Element and text position data
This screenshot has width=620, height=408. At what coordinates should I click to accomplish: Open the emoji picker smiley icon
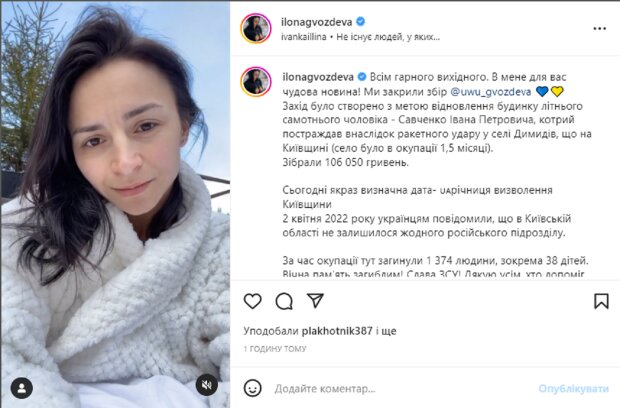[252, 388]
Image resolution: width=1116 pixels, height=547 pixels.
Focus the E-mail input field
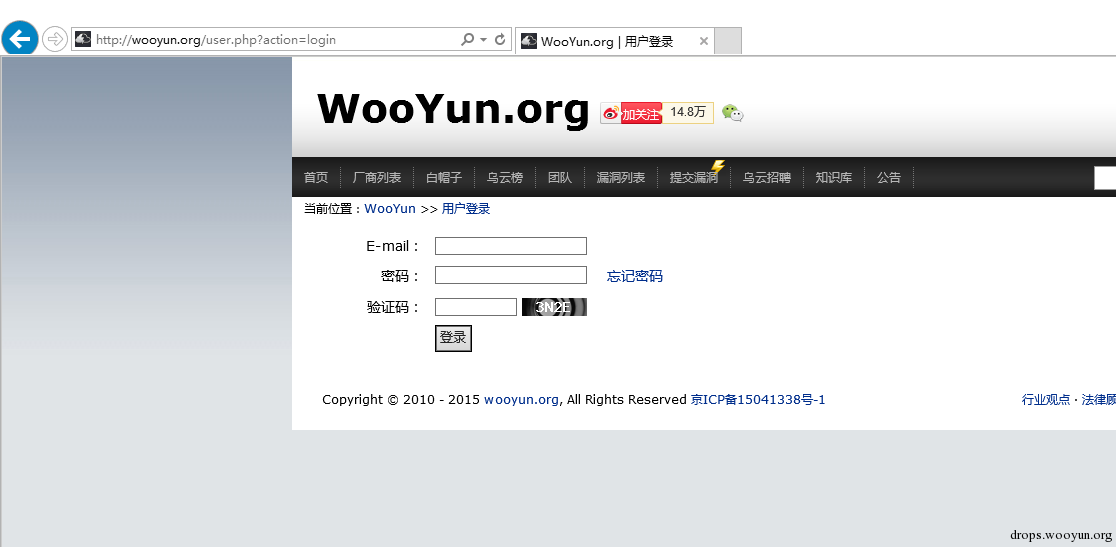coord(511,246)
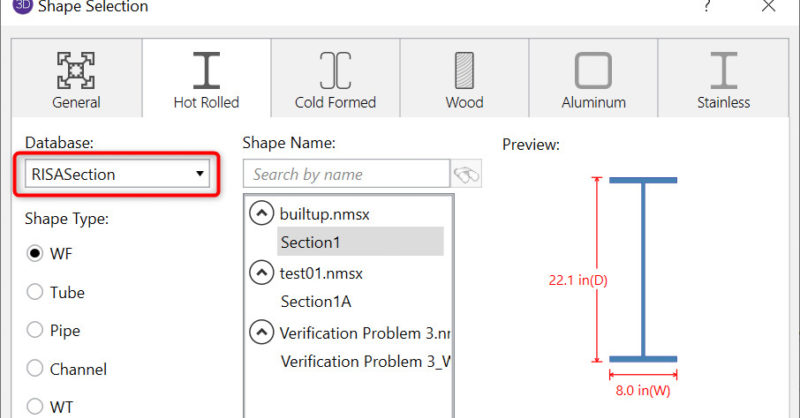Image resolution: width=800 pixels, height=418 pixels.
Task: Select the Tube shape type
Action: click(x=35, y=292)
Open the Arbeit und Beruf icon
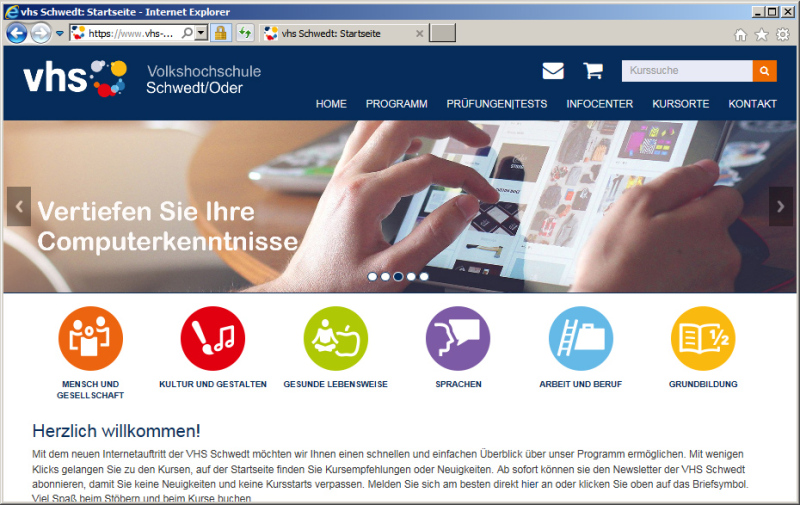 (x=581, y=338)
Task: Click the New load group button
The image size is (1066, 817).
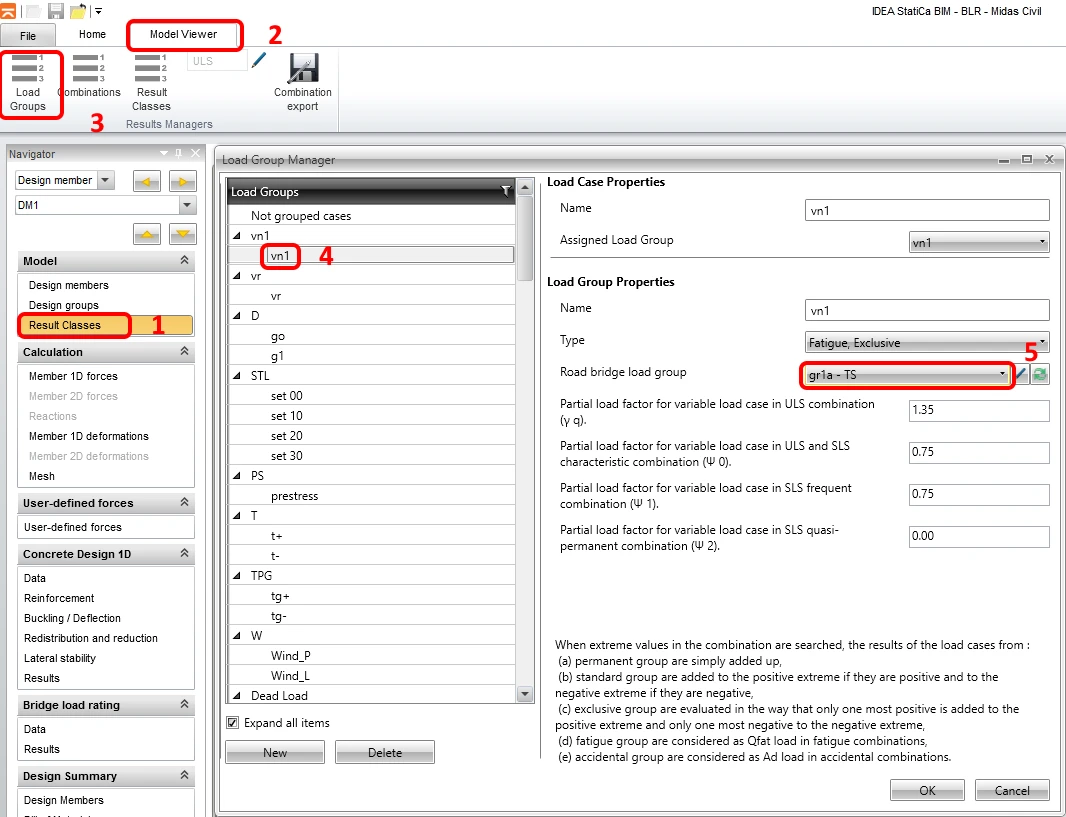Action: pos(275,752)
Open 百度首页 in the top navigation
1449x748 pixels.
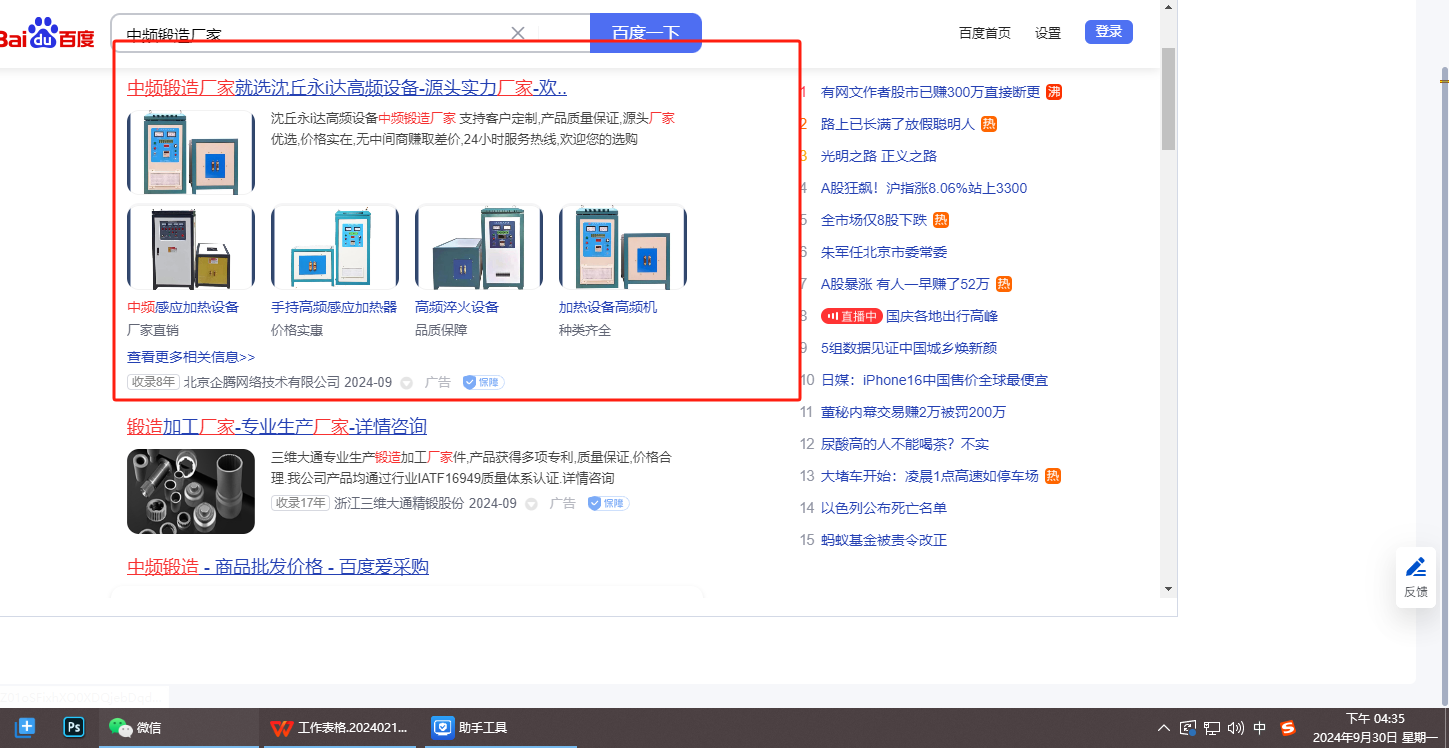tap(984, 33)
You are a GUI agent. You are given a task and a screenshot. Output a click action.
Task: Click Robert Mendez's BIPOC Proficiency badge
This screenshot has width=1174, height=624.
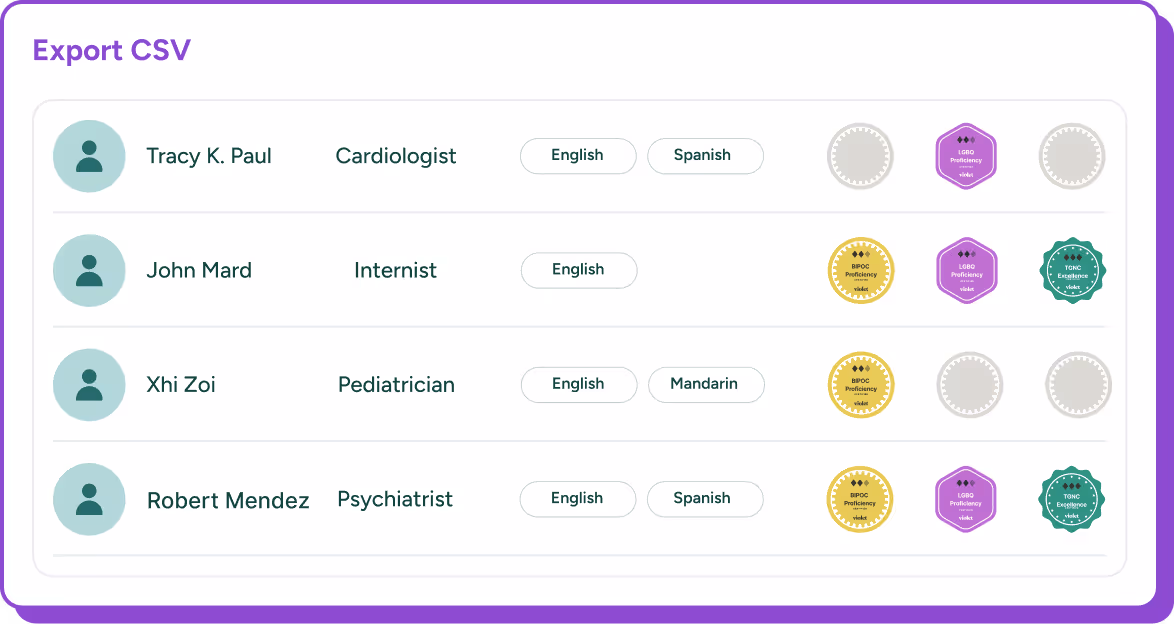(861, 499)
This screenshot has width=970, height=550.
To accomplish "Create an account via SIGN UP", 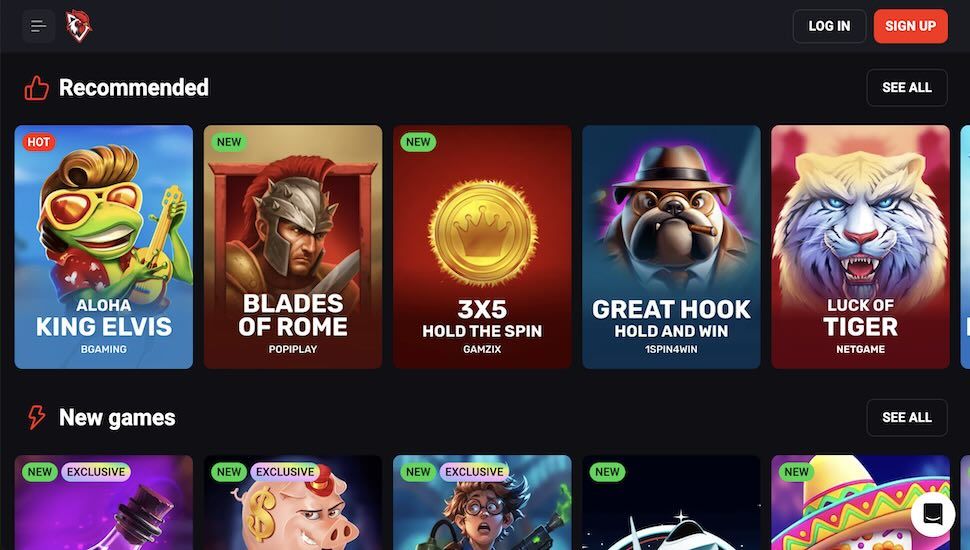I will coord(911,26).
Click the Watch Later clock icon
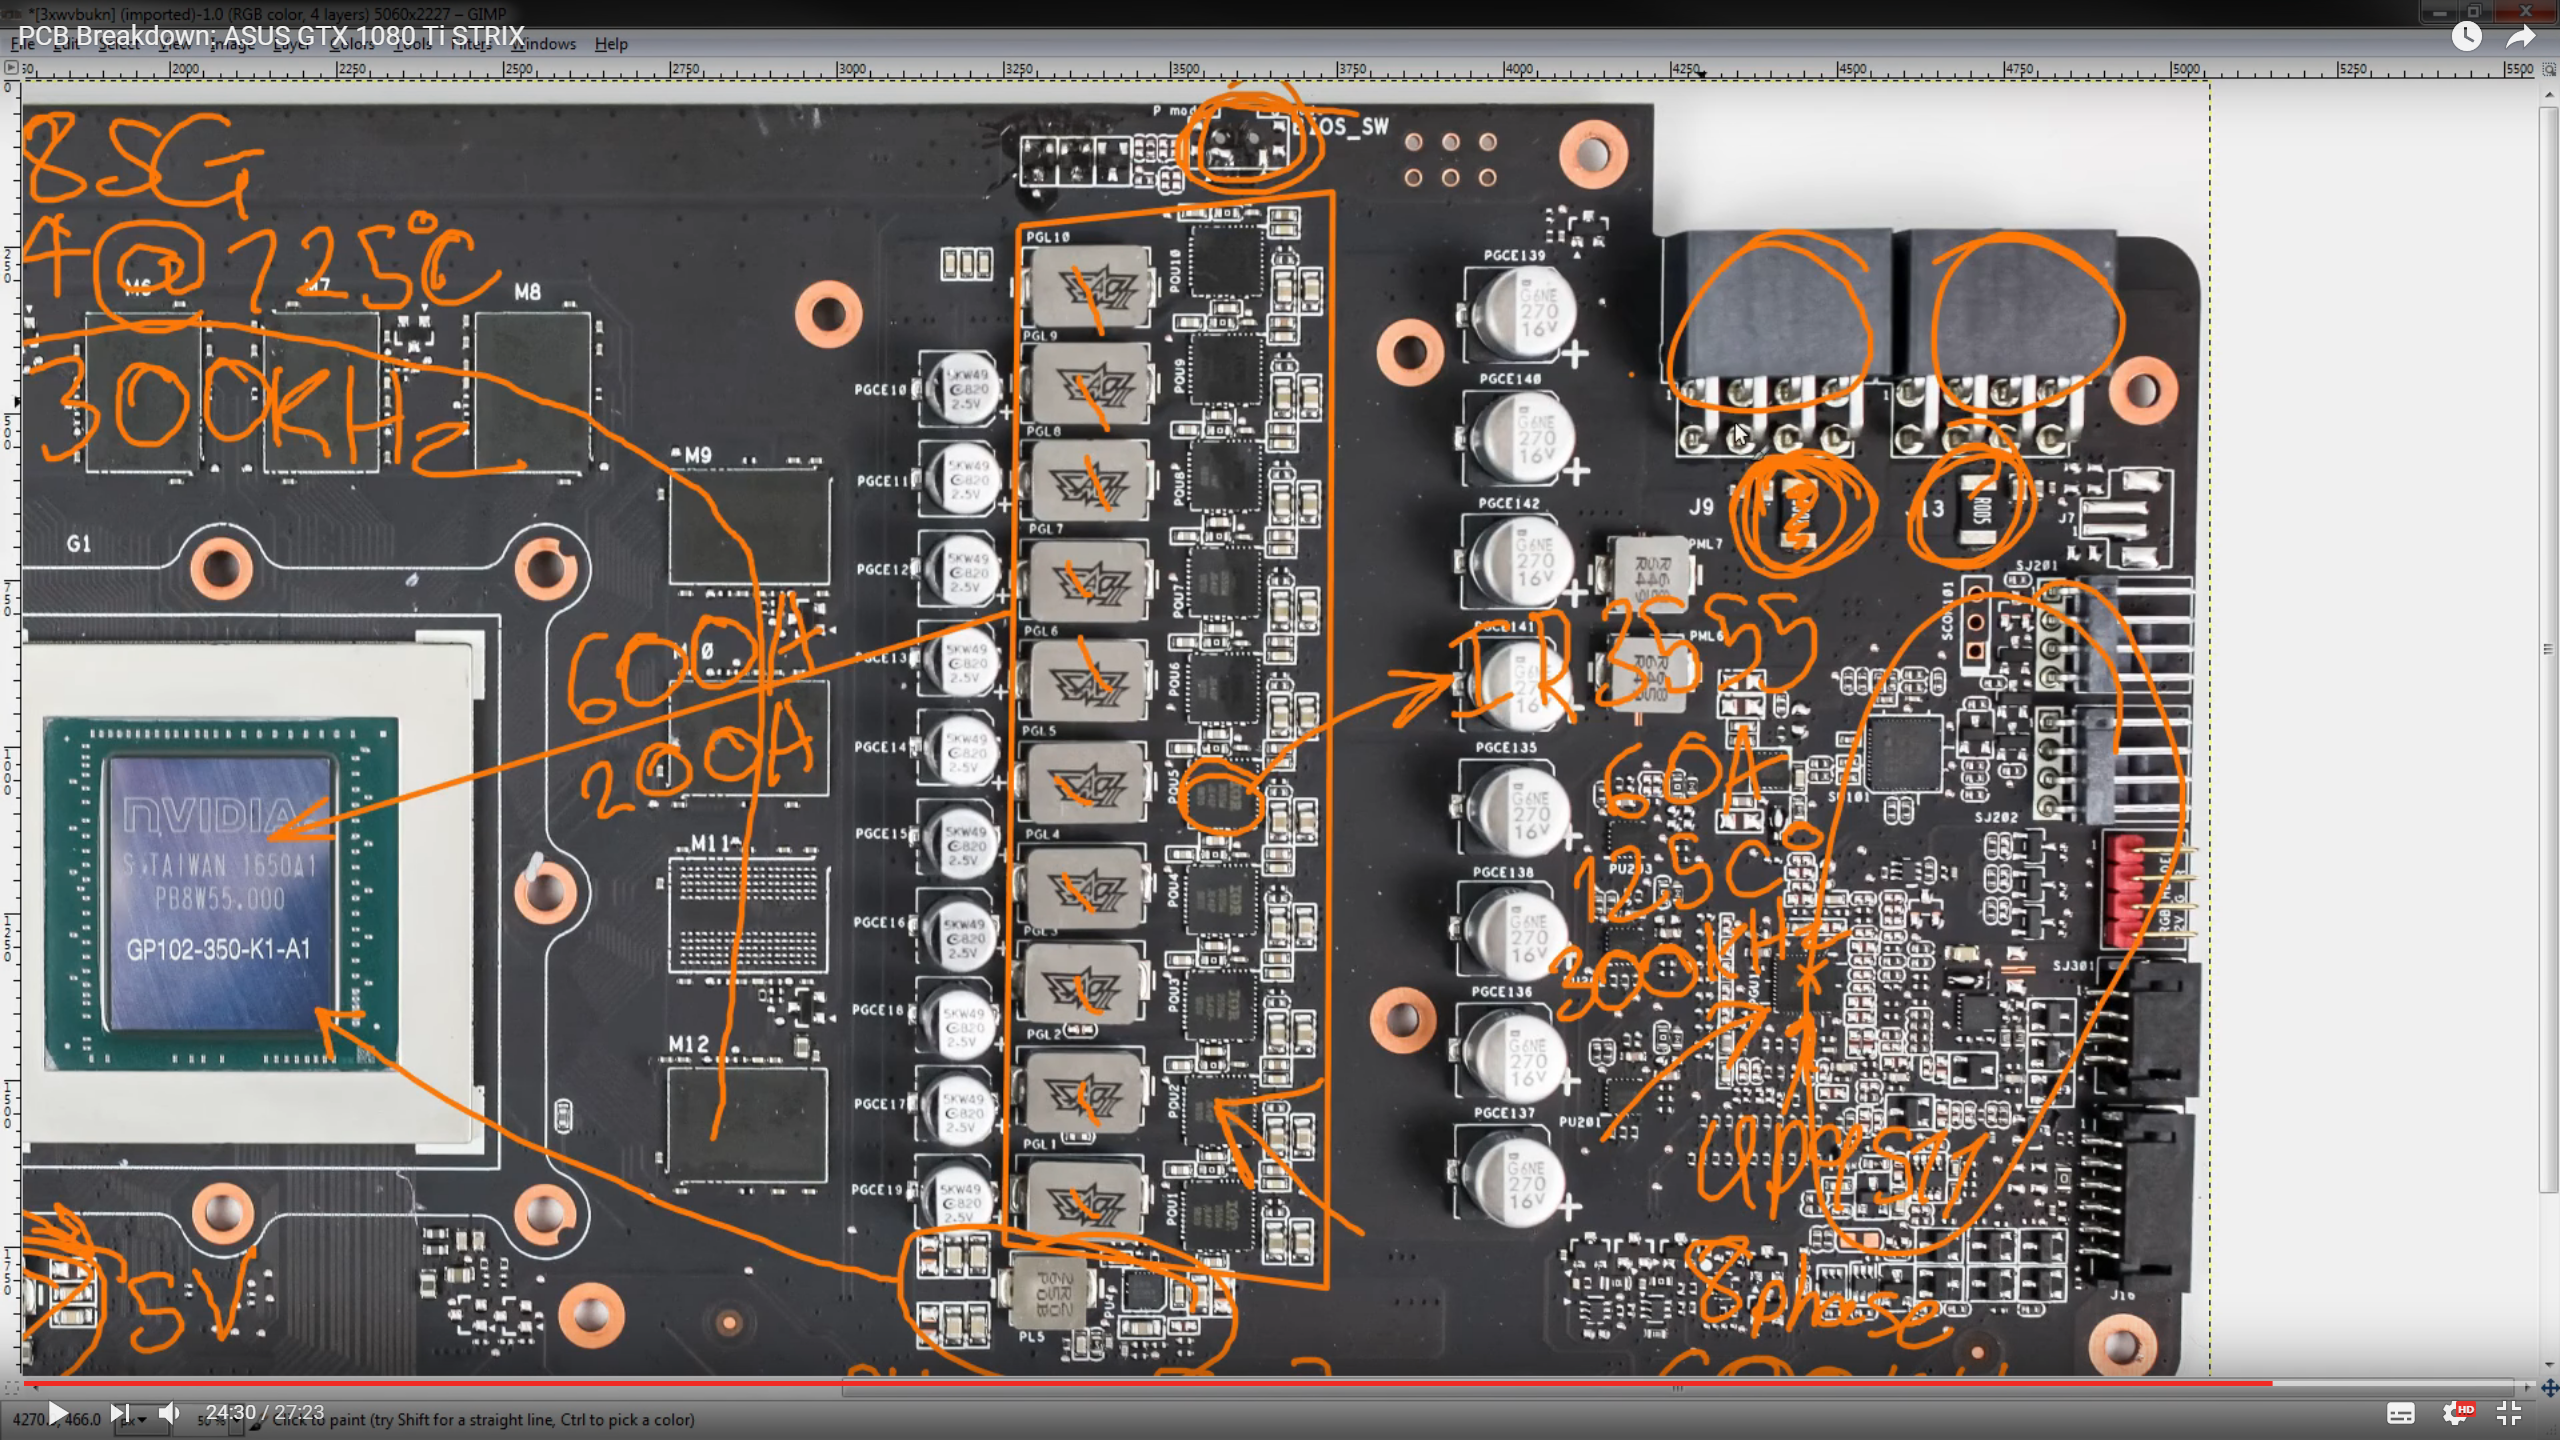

DESCRIPTION OF THE TASK => Put the listing into a numbered list, starting at its first line and stopping after the line that contains "tap(984, 33)", with blank lines and pictures left out.

FULL OUTPUT =>
1. This screenshot has width=620, height=408. At what coordinates should I click to accomplish: Open the emoji picker smiley icon
2. [252, 388]
3. Image resolution: width=1116 pixels, height=547 pixels.
4. Focus the E-mail input field
5. coord(511,246)
6. Image resolution: width=800 pixels, height=418 pixels.
7. Task: Select the Tube shape type
8. Action: click(x=35, y=292)
9. Open the Arbeit und Beruf icon
10.  (x=581, y=338)
11. Task: Click the New load group button
12. The image size is (1066, 817).
13. Action: pos(275,752)
14. Open 百度首页 in the top navigation
15. 1449x748 pixels.
16. tap(984, 33)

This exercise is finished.